▸ ASSIGNED TASK
In full and without changes, output the data.

▸ DATASET
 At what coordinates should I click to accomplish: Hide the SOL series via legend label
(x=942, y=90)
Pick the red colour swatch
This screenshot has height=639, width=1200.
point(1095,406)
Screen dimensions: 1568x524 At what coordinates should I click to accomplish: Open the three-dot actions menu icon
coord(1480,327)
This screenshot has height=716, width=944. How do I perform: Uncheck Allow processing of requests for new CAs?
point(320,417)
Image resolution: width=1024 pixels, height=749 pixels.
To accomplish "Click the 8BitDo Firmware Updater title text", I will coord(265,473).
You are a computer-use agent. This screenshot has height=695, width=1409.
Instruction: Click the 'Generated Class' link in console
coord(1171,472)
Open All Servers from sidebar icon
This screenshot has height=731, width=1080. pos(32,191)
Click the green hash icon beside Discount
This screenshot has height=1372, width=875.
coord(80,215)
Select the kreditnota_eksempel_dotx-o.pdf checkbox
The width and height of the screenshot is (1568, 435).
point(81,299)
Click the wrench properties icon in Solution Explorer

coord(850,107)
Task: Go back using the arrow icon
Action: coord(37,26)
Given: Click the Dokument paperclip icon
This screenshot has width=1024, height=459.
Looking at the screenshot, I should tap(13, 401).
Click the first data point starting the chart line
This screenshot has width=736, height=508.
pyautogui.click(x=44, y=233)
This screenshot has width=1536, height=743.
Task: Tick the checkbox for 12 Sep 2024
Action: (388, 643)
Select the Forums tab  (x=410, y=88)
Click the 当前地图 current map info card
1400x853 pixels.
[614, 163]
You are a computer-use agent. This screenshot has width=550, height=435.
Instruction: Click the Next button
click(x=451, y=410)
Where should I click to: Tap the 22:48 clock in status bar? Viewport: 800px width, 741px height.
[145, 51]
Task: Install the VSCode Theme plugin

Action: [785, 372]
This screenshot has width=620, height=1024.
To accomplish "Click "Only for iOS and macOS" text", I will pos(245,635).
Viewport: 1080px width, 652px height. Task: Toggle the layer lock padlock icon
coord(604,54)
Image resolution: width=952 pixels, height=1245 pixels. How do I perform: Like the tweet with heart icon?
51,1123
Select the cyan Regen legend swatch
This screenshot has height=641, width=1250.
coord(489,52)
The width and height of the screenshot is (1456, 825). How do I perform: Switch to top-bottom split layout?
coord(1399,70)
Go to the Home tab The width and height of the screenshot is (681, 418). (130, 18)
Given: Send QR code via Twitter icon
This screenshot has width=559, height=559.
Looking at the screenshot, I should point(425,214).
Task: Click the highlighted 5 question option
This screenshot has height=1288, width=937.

▸ EXERCISE RESULT
 At what coordinates should I click to accomplish: Hide the SOL series via legend label
(x=942, y=90)
Pick the red colour swatch
This screenshot has height=639, width=1200.
point(1095,406)
Screen dimensions: 1568x524 At what coordinates should I click to accomplish: Open the three-dot actions menu icon
coord(1480,327)
This screenshot has height=716, width=944. How do I perform: Uncheck Allow processing of requests for new CAs?
point(320,417)
Image resolution: width=1024 pixels, height=749 pixels.
To accomplish "Click the 8BitDo Firmware Updater title text", I will coord(265,473).
You are a computer-use agent. This screenshot has height=695, width=1409.
Instruction: Click the 'Generated Class' link in console
coord(1171,472)
Open All Servers from sidebar icon
This screenshot has height=731, width=1080. pos(32,191)
Click the green hash icon beside Discount
This screenshot has height=1372, width=875.
coord(80,215)
Select the kreditnota_eksempel_dotx-o.pdf checkbox
The width and height of the screenshot is (1568, 435).
point(81,299)
Click the wrench properties icon in Solution Explorer

coord(850,107)
Task: Go back using the arrow icon
Action: coord(37,26)
Given: Click the Dokument paperclip icon
This screenshot has width=1024, height=459.
Looking at the screenshot, I should tap(13, 401).
Click the first data point starting the chart line
This screenshot has width=736, height=508.
pyautogui.click(x=44, y=233)
This screenshot has width=1536, height=743.
Task: Tick the checkbox for 12 Sep 2024
Action: (388, 643)
Select the Forums tab  (x=410, y=88)
Click the 当前地图 current map info card
1400x853 pixels.
[614, 163]
You are a computer-use agent. This screenshot has width=550, height=435.
Instruction: Click the Next button
click(x=451, y=410)
Where should I click to: Tap the 22:48 clock in status bar? Viewport: 800px width, 741px height.
[145, 51]
Task: Install the VSCode Theme plugin

Action: [785, 372]
This screenshot has width=620, height=1024.
To accomplish "Click "Only for iOS and macOS" text", I will pos(245,635).
Viewport: 1080px width, 652px height. Task: Toggle the layer lock padlock icon
coord(604,54)
Image resolution: width=952 pixels, height=1245 pixels. How do I perform: Like the tweet with heart icon?
51,1123
Select the cyan Regen legend swatch
This screenshot has height=641, width=1250.
coord(489,52)
The width and height of the screenshot is (1456, 825). How do I perform: Switch to top-bottom split layout?
coord(1399,70)
Go to the Home tab The width and height of the screenshot is (681, 418). (130, 18)
Given: Send QR code via Twitter icon
This screenshot has width=559, height=559.
Looking at the screenshot, I should point(425,214).
Task: Click the highlighted 5 question option
This screenshot has height=1288, width=937.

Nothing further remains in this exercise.